TASK INSTRUCTIONS: Pull out every line of the listing below that contains the string "pixels". The match is case-sensitive.

MATERIAL PROVIDED:
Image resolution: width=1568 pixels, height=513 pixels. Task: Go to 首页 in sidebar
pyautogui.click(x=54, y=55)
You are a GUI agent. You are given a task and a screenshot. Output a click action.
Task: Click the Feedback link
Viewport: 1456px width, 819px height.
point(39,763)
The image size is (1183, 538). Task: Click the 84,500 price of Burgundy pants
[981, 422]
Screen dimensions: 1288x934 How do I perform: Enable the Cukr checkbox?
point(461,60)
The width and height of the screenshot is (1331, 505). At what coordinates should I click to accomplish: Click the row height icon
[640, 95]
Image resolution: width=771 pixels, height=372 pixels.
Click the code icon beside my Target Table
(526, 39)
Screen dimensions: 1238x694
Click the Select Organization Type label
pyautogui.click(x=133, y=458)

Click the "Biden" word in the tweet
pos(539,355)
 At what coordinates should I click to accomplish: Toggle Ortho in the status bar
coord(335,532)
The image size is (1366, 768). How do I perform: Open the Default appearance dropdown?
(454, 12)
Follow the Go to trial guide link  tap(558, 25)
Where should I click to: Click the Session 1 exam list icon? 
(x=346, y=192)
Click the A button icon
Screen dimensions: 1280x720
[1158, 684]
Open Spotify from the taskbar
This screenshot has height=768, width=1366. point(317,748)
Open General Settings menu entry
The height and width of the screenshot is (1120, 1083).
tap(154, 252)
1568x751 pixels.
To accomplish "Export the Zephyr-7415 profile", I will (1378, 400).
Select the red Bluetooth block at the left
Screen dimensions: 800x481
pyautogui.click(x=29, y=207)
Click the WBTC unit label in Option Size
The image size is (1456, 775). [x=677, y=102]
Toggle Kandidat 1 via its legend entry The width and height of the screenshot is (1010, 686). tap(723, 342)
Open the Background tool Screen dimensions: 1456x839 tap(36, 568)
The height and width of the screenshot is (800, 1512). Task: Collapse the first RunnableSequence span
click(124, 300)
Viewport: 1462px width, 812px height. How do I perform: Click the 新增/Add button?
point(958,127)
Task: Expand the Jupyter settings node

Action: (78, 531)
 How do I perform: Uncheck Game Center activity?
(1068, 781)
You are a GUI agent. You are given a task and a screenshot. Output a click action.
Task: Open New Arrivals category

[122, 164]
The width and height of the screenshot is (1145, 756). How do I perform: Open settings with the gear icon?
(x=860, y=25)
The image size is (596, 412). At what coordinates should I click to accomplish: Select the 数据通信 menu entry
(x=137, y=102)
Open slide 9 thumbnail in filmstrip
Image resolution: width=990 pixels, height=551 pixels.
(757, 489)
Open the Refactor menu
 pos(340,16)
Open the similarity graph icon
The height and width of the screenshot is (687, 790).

EXERCISE RESULT:
Image resolution: width=1568 pixels, height=513 pixels. Task: Go to 首页 in sidebar
Image resolution: width=771 pixels, height=372 pixels.
1568x751 pixels.
Image resolution: width=990 pixels, height=551 pixels.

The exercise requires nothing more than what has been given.